At the time this struck me as an odd claim. A child’s world is very limited: to me it was simply a normal part of life that sometimes the president was forced to quit, because otherwise he would be removed by the impeachment process, which was something I had been watching on TV quite a bit since the Senate Watergate hearings the previous year.

I understood that in historical terms this process was rare, but I had been conscious of the existence of the political world for about five years, and it had happened during that time span, which was the more relevant fact in terms of developing my sense of the normal (I can only imagine what sense of the normal children of similar age have developed over the past few years).

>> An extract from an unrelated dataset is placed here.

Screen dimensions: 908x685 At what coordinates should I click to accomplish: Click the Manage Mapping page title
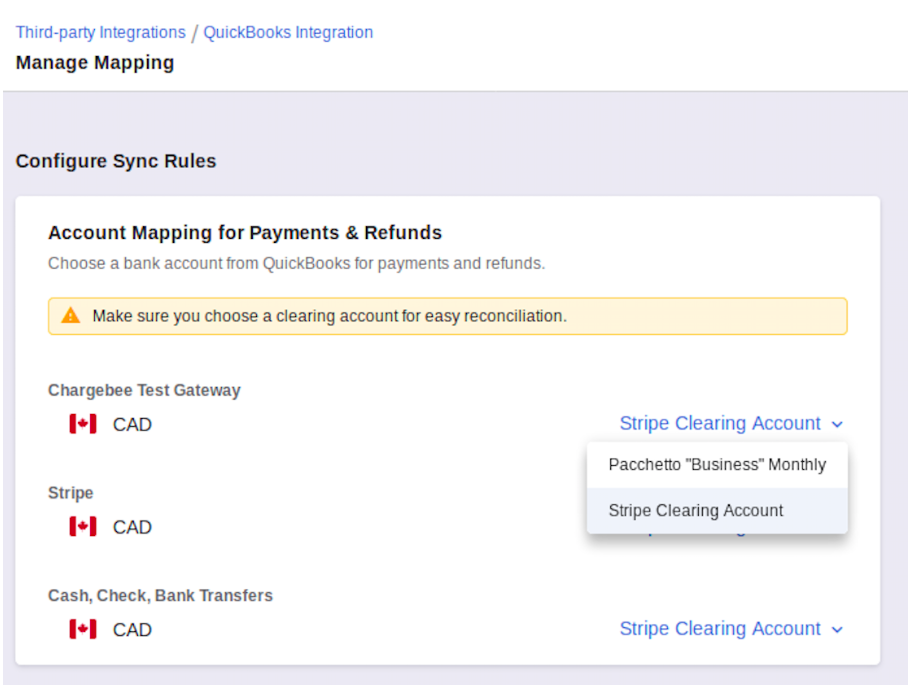pyautogui.click(x=95, y=63)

45 years later, I’m a little worried about those tanks this time around.

Donald Trump makes Richard Nixon look like the picture of psychological good health. A malignant narcissist of the most extreme kind, Trump has, for the last four-plus years, been like the proverbial lab rat who keeps compulsively hitting the lever that dispenses little doses of cocaine. In his case the cocaine is (probably) metaphorical, and comes in the form of media attention.

The lever are things like his Twitter account, which he uses to make the world on his TV, aka the Chauncey Gardiner Experience, pay attention to Donald Trump again at this very instant. Putting somebody with the most florid imaginable case of narcissistic personality disorder in the Oval Office is just that rat-cocaine experiment, except the rat has access to several thousand nuclear weapons.

All of which is to say I think it’s a touch optimistic to assume that Donald Trump is going to, on any level, accept an electoral loss next November. If he loses a close election that will of course prove it was stolen from him, and if he loses in a landslide that will prove this even more definitively.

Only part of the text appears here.